Edmonton takes the top spot as most affordable for single-income buyers, with benchmark units going for $183,800, requiring a down payment of just $9,190. Meanwhile, city residents earn the relatively higher median after-tax income of $42,360; it would take just 2.6 months of setting funds aside to come up with the money needed to purchase a home. That’s followed by Saskatoon, with a benchmark price of $169,500 and a down payment of $8,476 – on the local income of $36,930, that would require 2.8 months to save. Regina comes third in terms of affordability with a benchmark price of $179,300 – that would require a down payment of $8,965, which would take 2.8 months of setting aside funds based on an annual income of $38,768.

Single Buyers Have Several Markets to Choose From

However, for single home buyers not looking to purchase a home in the Prairies, there are several midlevel markets offering decent affordability and local earnings in both western and eastern Canada. For example, in Ottawa – one of the nation’s fastest growing housing markets – the benchmark apartment can be purchased for $324,800, while median single-income households bring in $41,026. That would require 4.8 months to save up the required $16,240.

It would take a bit longer in the booming market of Montreal due to slightly lower incomes, though comparatively cheaper home prices make La Belle Provence a contender for first-time buyers. A benchmark apartment there comes in at $320,700, requiring a buyer earning $29,617 to save for 6.5 months to put together the $16,035 down payment.

Those interested in Calgary real estate will also see their dollars go considerably farther; the city is home to the highest median single-income in the nation at $44,957. Based on a benchmark apartment price of $257,300, and a minimum down payment of $12,365, it would take a buyer 3.3 months to save for their home purchase.

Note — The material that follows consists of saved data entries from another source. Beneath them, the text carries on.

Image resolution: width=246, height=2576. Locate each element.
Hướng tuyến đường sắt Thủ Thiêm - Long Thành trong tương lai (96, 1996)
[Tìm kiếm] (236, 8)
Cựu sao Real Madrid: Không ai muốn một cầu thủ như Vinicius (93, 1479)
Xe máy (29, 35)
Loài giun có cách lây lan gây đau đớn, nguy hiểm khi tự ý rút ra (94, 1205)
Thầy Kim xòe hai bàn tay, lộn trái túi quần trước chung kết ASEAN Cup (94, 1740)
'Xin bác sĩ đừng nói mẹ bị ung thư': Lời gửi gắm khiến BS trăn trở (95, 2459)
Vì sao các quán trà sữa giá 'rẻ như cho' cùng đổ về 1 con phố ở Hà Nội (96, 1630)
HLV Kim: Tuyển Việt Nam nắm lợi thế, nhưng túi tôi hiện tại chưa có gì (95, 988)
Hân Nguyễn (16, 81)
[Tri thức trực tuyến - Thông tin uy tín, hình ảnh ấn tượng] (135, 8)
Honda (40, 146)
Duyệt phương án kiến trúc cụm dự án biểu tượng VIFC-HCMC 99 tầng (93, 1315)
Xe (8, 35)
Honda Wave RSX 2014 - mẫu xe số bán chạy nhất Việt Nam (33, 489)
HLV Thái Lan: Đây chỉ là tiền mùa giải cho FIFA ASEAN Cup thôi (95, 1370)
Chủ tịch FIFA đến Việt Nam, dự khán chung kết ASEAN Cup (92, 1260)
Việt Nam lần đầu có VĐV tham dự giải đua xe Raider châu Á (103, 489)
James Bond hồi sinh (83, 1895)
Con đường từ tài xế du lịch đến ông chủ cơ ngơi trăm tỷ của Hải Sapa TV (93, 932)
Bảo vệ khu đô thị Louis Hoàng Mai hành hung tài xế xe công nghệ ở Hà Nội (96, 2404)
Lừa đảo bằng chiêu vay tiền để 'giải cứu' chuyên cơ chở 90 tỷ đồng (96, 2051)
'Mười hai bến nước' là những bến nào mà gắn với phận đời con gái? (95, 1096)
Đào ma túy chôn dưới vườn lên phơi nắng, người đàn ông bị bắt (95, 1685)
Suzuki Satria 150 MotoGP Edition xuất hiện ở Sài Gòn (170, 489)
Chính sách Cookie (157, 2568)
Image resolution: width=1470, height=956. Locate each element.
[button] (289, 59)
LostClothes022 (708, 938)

Check out the Infographic below to see how long it would take a single-income household to purchase the benchmark apartment in cities across Canada:

Buying an Apartment on a Single Income Zoocasa


Benchmark apartment prices were sourced from the Canadian Real Estate Association and are for December 2019, the most recent month available at the time of writing. The median price for Kitchener-Waterloo and the average price for Winnipeg were sourced from the KitchenerWaterloo Association of Realtors and WinnipegREALTORS because the benchmark price was not available.